Tarefas solicitadas:
• A. Reescreva de forma mais concisa o parágrafo do texto sobre a crise da educação que começa por "Tenho frequentado diversos debates", preservando seus fatos principais.
• B. Dê a continuação do texto sobre a crise da educação a partir do ponto em que ele termina.

Trecho da página:
Por Daniel Marcolino C. de Sousa (*)
Tenho frequentado diversos debates no campo da educação ora como aluno, outras vezes como professor, e, neles, é bom que se diga, os participantes se empenham com sinceridade e com boa intenção de fazerem o seu melhor. Nesses espaços, no entanto, quando se procura analisar a “crise” da educação costuma-se buscar apoio não em um repertório linguístico político ou teórico do campo da administração ou da educação, mas em afetos pouco pertencentes a essas esferas, de modo que os argumentos saltam de um para outro como se fossem desconhecidos entre si, sem relações causais. Daí a um instante, com assiduidade, fala-se na humanidade, que teria perdido o prumo, em corrupção, essa pauta levantada em todos os golpes executados em governos da América Latina, ou em democracia, dentre outros temas, sempre com uma imprecisão flagrante.
Enquanto isso, a realidade corre paralela.

Seção de dados:
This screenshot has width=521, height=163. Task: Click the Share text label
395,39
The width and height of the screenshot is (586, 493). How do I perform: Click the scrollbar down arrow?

Resultados em ordem:
• A. Participei de vários debates sobre educação, ora como aluno, ora como professor, e neles os participantes agem com sinceridade e boa intenção. Ao analisarem a "crise" da educação, porém, não recorrem ao vocabulário político ou teórico da administração ou da educação. Apoiam-se em afetos alheios a essas áreas, de modo que os argumentos se sucedem sem relações causais. Logo se fala da humanidade, que teria perdido o prumo, da corrupção, pauta levantada em todos os golpes contra governos da América Latina, ou da democracia, entre outros temas, sempre com flagrante imprecisão.

• B.
Assim, observo com assombro professores e alunos de universidades públicas tergiversando o fundamental, embaralhando-se ao defender grandes abstrações, dentre elas, o que costumam chamar de democracia, como se fosse essa a grande marca do país a ser defendida, coisa da qual “não se deve abrir mão”. Para tanto, limitam-se a citações pontuais de documentos normativos, como a CF/88 ou a BNCC, a ONU e outras entidades internacionais, além de buscarem abrigo em países como EUA, este que é, numa busca rápida de Google, indubitavelmente, o maior assassino e aniquilador de soberanias nacionais do século XXI, que opera um suposto legítimo combate ao que chamam de terrorismo, exercendo – ele mesmo – um implacável terrorismo de Estado. Nos debates, nada desses números assombrosos e reveladores é levado em conta, apenas um sentimento de que as coisas fiquem como estão.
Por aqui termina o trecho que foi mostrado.